Section 1: Introduction and Descriptive Statistics¶

Section 1.1: Getting Access to Stata¶

Using Stata through IUanyWare¶

Simply click the link here to get access to IUanyWare, and you need to use your IU network ID to log in.

Section 1.2: Displaying Data¶

This part shows you the general structure of Stata command, we will start learning Stata by loading Stata-format data (*.dta file) and simply display the data at hand.

Getting an overview of your file¶

The sysuse command can load a specific .dta file provided by Stata itself.

sysuse auto.dta

The edit command can provide an Excel alike view of your data file. And this is how the file auto.dta looks like after invoking edit command.

edit

The describe command shows you basic information about a Stata data file. As you can see, it tells us the number of observations in the file, the number of variables, the names of the variables, and more.

describe

The output from Stata is here

Displaying Nominal(Categorical) Variable¶

We use the variable “foreign” in auto.dta to demonstrate how to generate pie chart and bar chart for this nominal variable.

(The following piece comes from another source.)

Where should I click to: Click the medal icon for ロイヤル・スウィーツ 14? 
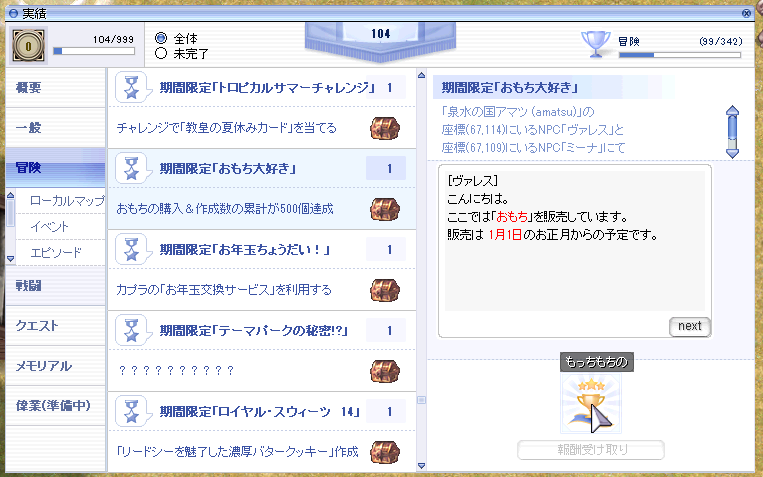pos(132,411)
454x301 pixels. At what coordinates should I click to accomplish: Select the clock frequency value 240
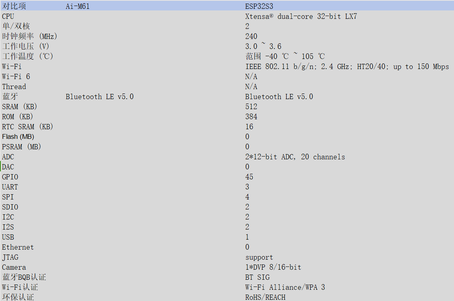coord(251,36)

In Stata, pie and bar charts are drawn using the sum of the variables specified. Here variable “foreign” contains labeled integers (0 or 1), command tabulate can be used to show counts or frequencies of those integer values. To create pie charts, first run the variable through tabulate to produce a set of indicator variables:

tabulate foreign, generate(f)
graph pie f1 f2

The pie chart is here

Bar chart can also be produced once variable f1 and f2 are generated:

graph hbar (sum) f1 f2

The bar chart is here

The tabulate foreign, generate(f) command generates two indicator variables f1 and f2, you may use drop command to delete this two variables so as to get back to our original data set.

drop f1 f2

Displaying Interval Variable¶

Histogram can provide the visual display of an interval variable without including all the individual values of this variable. The histogram command can fulfill this task.

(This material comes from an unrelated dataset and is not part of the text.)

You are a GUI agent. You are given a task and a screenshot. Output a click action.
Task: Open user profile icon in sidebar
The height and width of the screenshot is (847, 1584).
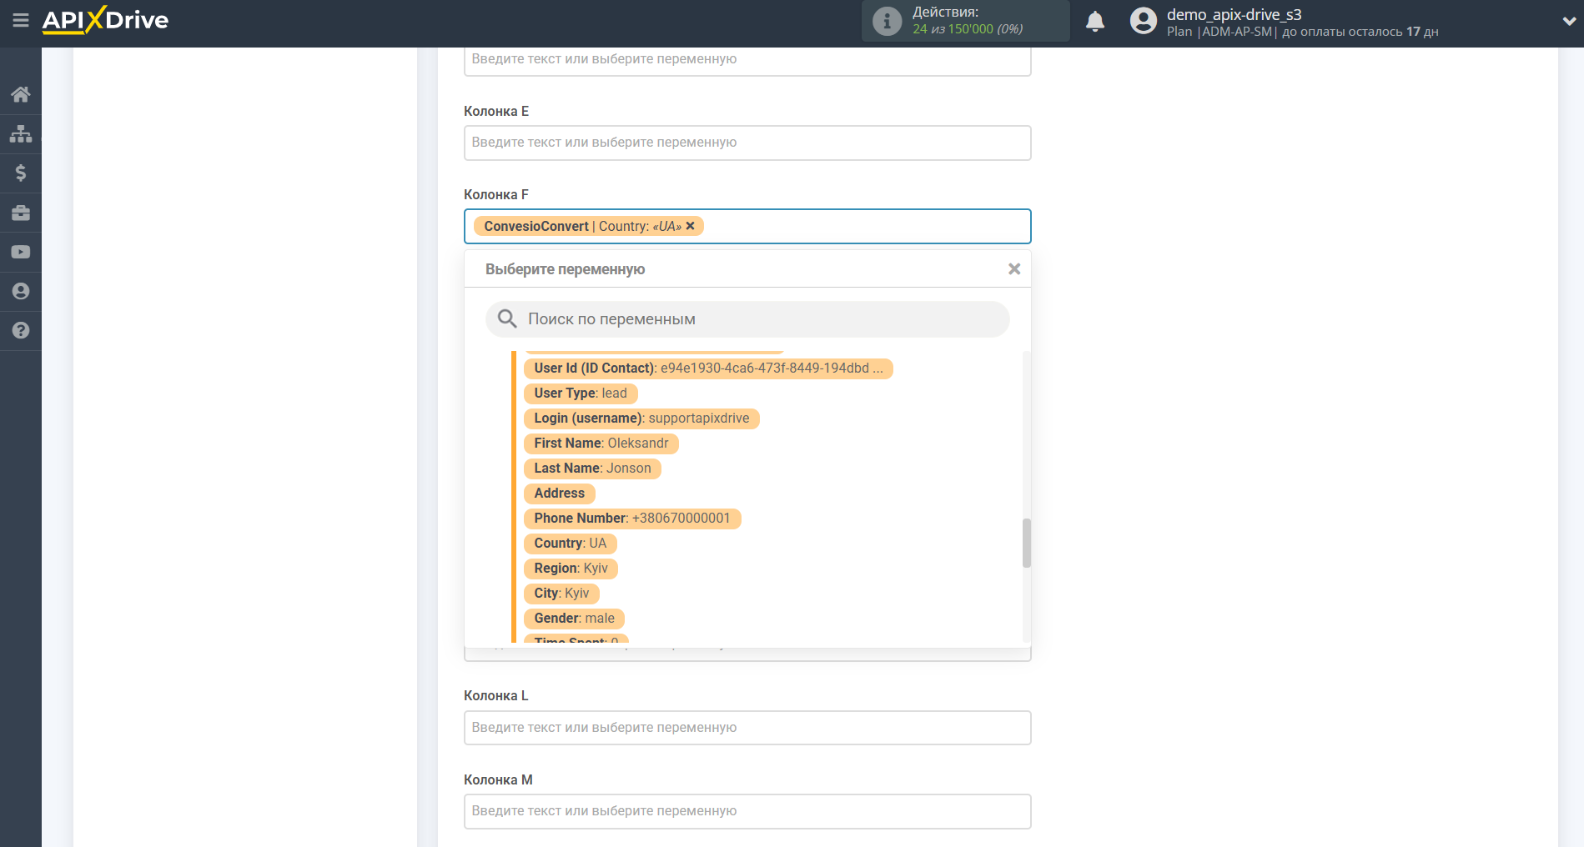pyautogui.click(x=21, y=291)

histogram gear_ratio, width(.2) start(2.0) frequency title("Histogram of gear_ratio")

The above command is a good example to demonstrate the structure of commands in Stata. The part before comma is the core command, telling Stata what to do. In our case, histogram gear_ratio tells Stata to generate a histogram for the variable “gear_ratio”; the part after comma gives additional options to the core command, telling Stata ways to refine the histogram. The first two options indicate the width of histogram should be .2 and the lower bound of first bin of histogram should be 2. Option “frequency” tells Stata y axis of the histogram should be frequencies, the default value is “density”. Option “title” should be intuitive, asking Stata to add a title to the histogram. In order to familiarize yourself with the way Stata command works, you could add all the above options one by one to see how each of those options change the way histogram looks.

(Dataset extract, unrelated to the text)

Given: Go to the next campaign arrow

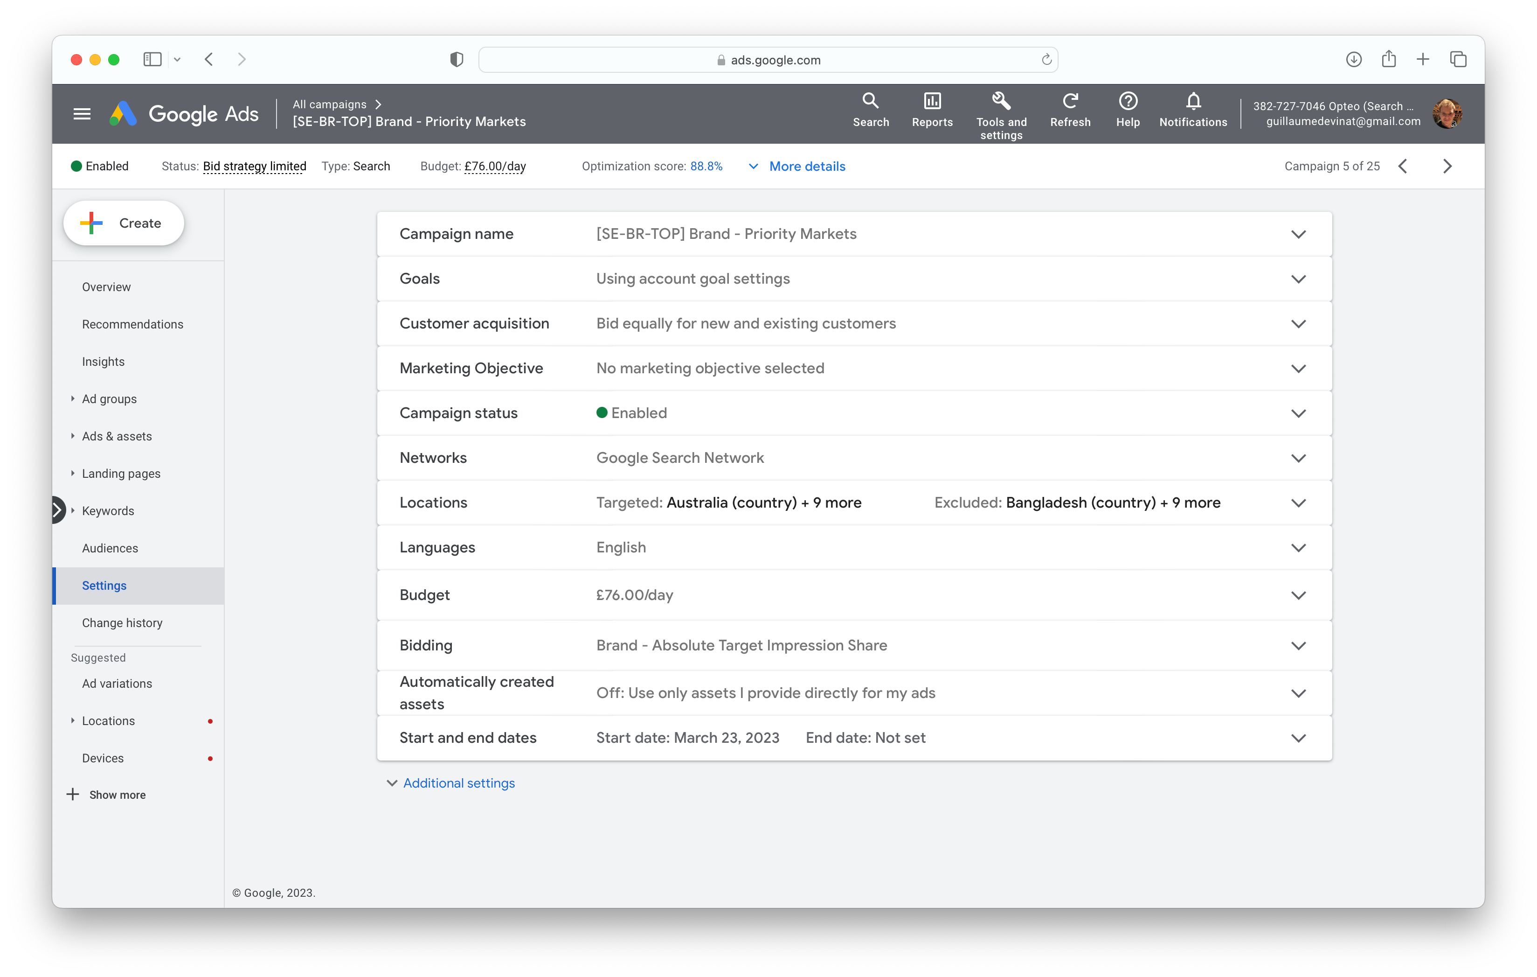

Finally, the output should be shown as follows.

Section 1.3: Central Tendency and Variability¶

In this section, let’s create our own data and use self-created data set to get the information about central tendency and variability of the data.

The most straightforward way to create your own data is to use data editor. You can simply type in the command edit or click the “Data Editor (Edit)” button to invoke the data editor. Then in the pop-up window, you can input data the same way as you would in Excel.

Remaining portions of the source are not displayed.